Revenons à l’argument de Devinney, Auger et Eckhardt. Le problème soulevé par la référence au mythe se présente sous la forme suivante :

– soit le concept de mythe est employé en un sens affaibli pour « accrocher » le lecteur, mais alors le mot  « mythe » n’ajoute rien au « consommateur éthique » ;

– soit il est employé en un sens substantiel et deux options sont alors ouvertes :

. soit l’on retient le concept de mythe qui est appliqué aux sociétés traditionnelles, celui que visait par exemple la définition de James ;

. soit l’on définit et justifie une version moderne de ce concept en le rattachant au concept traditionnel, ce que Mircea Eliade, entre autres, s’est attaché à faire.

Devinney, Auger et Eckhardt ont choisi le sens substantiel, mais n’ont pas choisi clairement l’une des deux options ouvertes. La première paraît inadéquate (mais les auteurs s’inspirent de définitions traditionnelles pour établir des analogies) et la seconde suppose une « théorie du mythe dans le monde moderne » qui n’est ni proposée ni invoquée dans l’ouvrage.

 

5.

Conclusion

Résumons les deux critiques principales du mythe du consommateur éthique que nous avons exposées :

– la référence au concept de mythe ajoute à l’argument des éléments dont on peut contester partiellement la nécessité (violation du principe de parcimonie) ;

– l’usage d’un concept substantiel de mythe supposait de le placer au sein d’une théorie (problème du recours à une définition substantielle).

Une remarque pour conclure notre discussion.

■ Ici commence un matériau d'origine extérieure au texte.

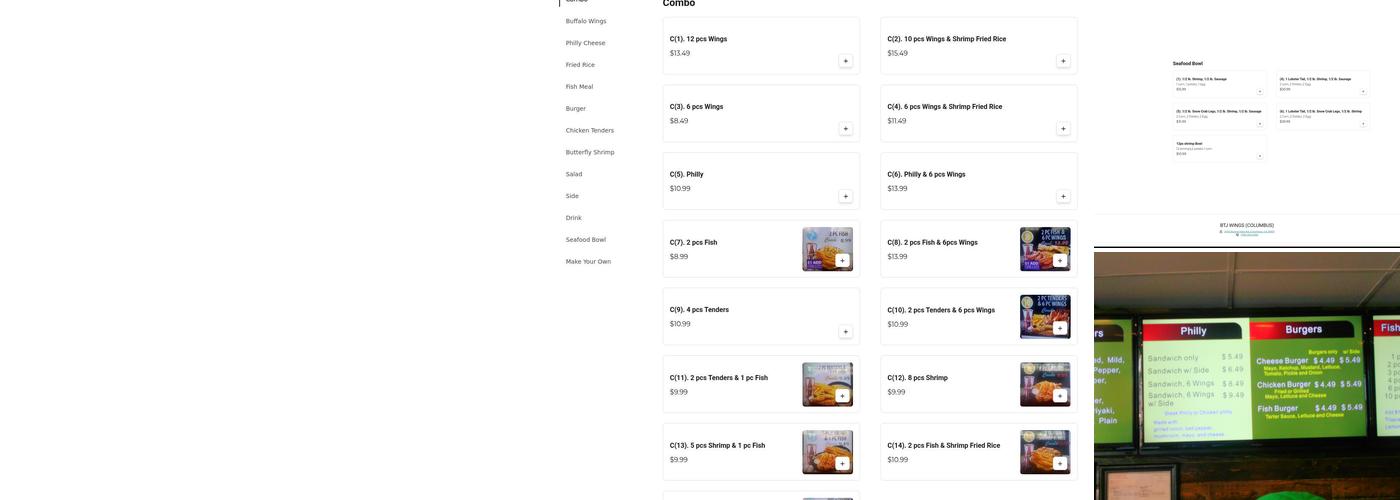This screenshot has height=500, width=1400.
Task: Choose Butterfly Shrimp from category list
Action: (x=590, y=152)
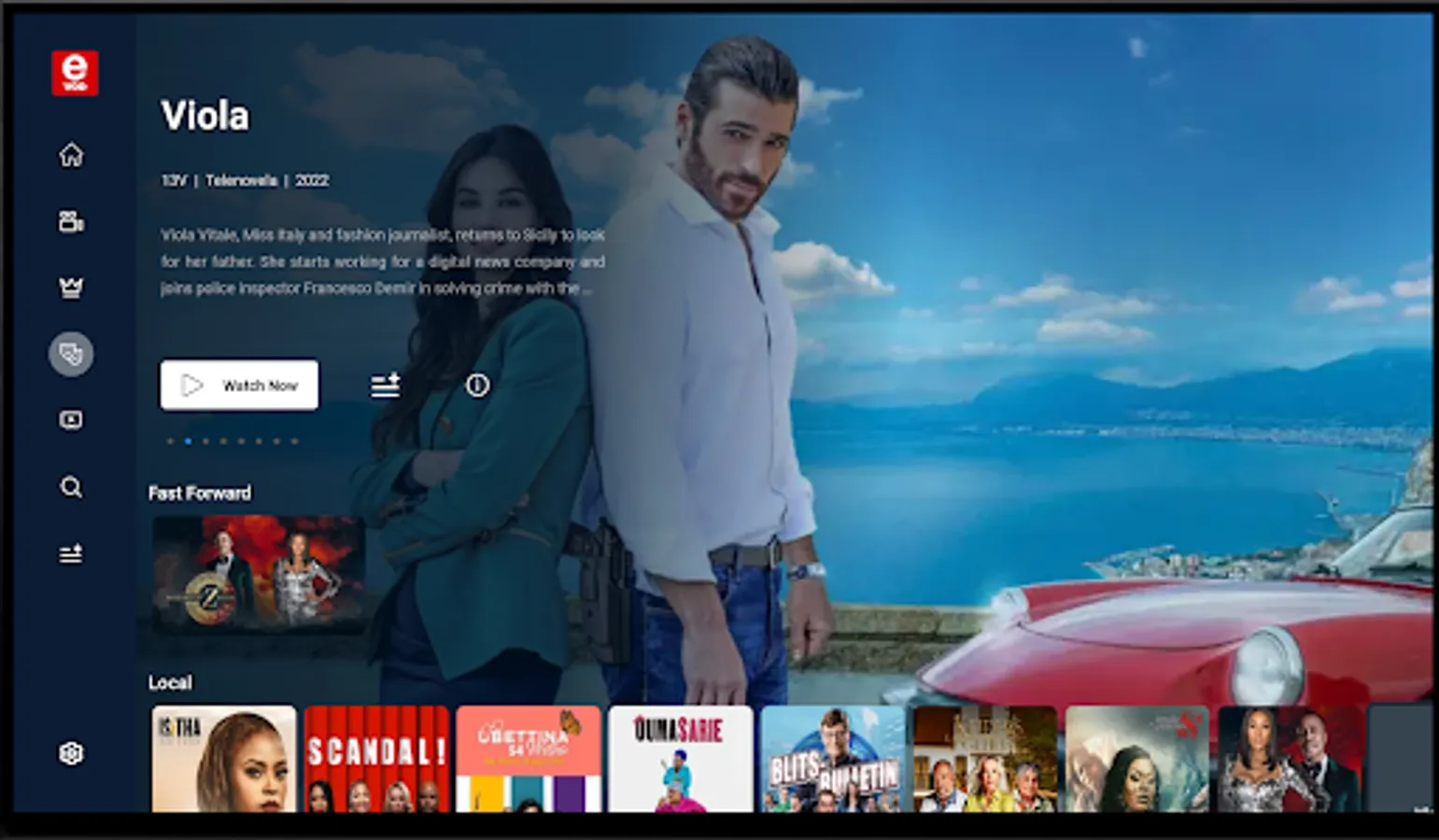Viewport: 1439px width, 840px height.
Task: Select the second carousel dot indicator
Action: [187, 442]
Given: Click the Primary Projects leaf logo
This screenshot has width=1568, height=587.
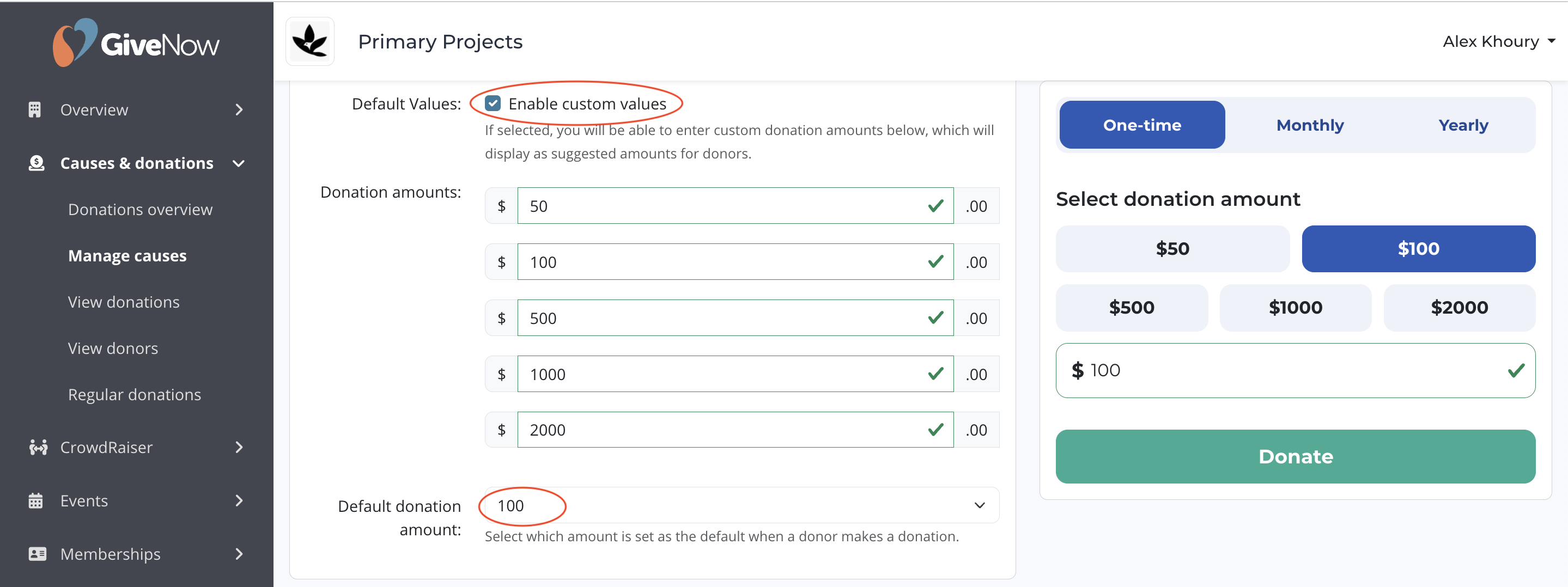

Ces deux critiques ne doivent pas masquer un aspect intéressant de l’argument des auteurs. Il s’agit de l’hypothèse que l’émergence d’un « consommateur socialement responsable », qu’ils appellent de leurs vœux, est entravée par une idée ou une représentation : celle du « consommateur éthique ». Mais qualifier cette idée ou représentation de « mythe » crée une difficulté dont, nous semble-t-il, ils auraient pu se passer.

Alain Anquetil

(1) T. M. Devinney, P. Auger et G. M. Eckhardt, The myth of the ethical consumer, Cambridge University Press, 2010.

(2) Voir le billet précédent.

(3) Nous n’aborderons pas l’étape d), qui peut être déconnectée des étapes précédentes.

(4) E. Mach, Die ökinomische Natur der physikalischen Forschung, cité dans le Vocabulaire Philosophique Lalande, 18ème édition, Paris, PUF, 1996.

(5) Nous ne les abordons pas ici. Précisons que les auteurs utilisent les mots « croyance » et « connaissance » sans préciser leur définition et sans les distinguer.

(6) M. Eliade, Aspects du mythe, Gallimard, Folio Essais, 1963. Devinney, Auger et Eckhardt ne citent pas Mircea Eliade.

(7) Les auteurs n’expliquent pas précisément pourquoi il se sont référés à ces auteurs.

(8) E. O. James, « The Nature and Function of Myth », Folklore, 68(4), 1957, p. 474-482.

(9) M. Eliade, Mythes, rêves et mystères, Gallimard, Folio Essais, 1957.